EASTERBROOK, Circuit Judge.
We took this case en banc to decide whether questioning during the course of lawful custody must be related to the reason for that custody. The panel stated that “inquiries falling outside the scope of the detention constitute unlawful seizure.” United States v. Childs, 256 F.Sd 559, 564 (7th Cir.2001). The full court holds that, because questions are neither searches nor seizures, police need not demonstrate justification for each inquiry. Questions asked during detention may affect the reasonableness of that detention (which is a seizure) to the extent that they prolong custody, but questions that do not increase the length of detention (or that extend it by only a brief time) do not make the custody itself unreasonable or require suppression of evidence found as a result of the answers.
In response to a dispatch arising out of a hit-and-run accident, James Chiola, an officer of the Peoria Police Department, stopped a car driven by Tommie Childs. A check revealed that Childs was wanted on an outstanding warrant; his possession of marijuana added a drug offense to that' preexisting charge. Officer Chiola did not bother to issue a citation for a third offense: the car’s windshield had a spider web of cracks that may have obstructed the driver’s vision, in violation of 625 ILCS § 5/12-503(e). Chiola told Childs to get the windshield fixed. Three days later officer Chiola saw the same car on the road, with the windshield still cracked. Again he stopped the car, this time on the traffic offense alone. Childs, who had been released on bail, was in the passenger’s seat. Chiola began to talk with him while his partner dealt with the car’s driver. Because he was only a passenger, Childs had not violated § 5/12-503(e) this time, but his failure to wear a seat belt violated § 5/12-603.1(a) — and, as a passenger in a car stopped for a traffic offense, Childs was at all events subject to the officers’ control and direction until their safety could be assured. See Maryland v. Wilson, 519 U.S. 408, 117 S.Ct. 882, 137 L.Ed.2d 41 (1997). While his partner was performing license and warrant checks on the driver, Chiola asked Childs a few questions: first why Childs had not fixed the windshield (Childs replied that it was not his car), second whether he was carrying any marijuana this time (Childs said no), and third whether he would consent to a search (Childs agreed).
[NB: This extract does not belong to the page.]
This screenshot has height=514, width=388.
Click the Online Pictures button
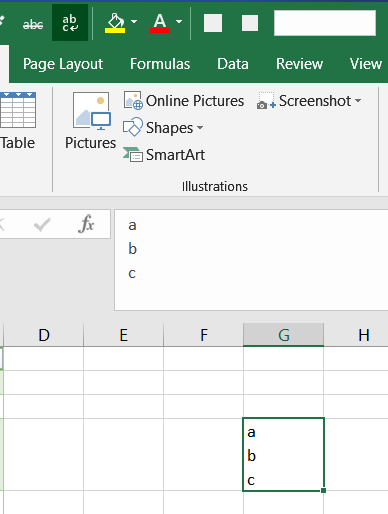(x=184, y=101)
During the search Chiola found crack cocaine, which led to the current prosecution for possessing that drug with intent to distribute it, and to a sentence of 120 months’ imprisonment. The panel held that the second question effected an unconstitutional seizure of Childs, because the traffic stop was unrelated to drugs and Chiola lacked any rea*950son to think that Childs was again carrying drugs. It remanded for an inquiry whether this unconstitutional seizure tainted the consent given in response to the third question.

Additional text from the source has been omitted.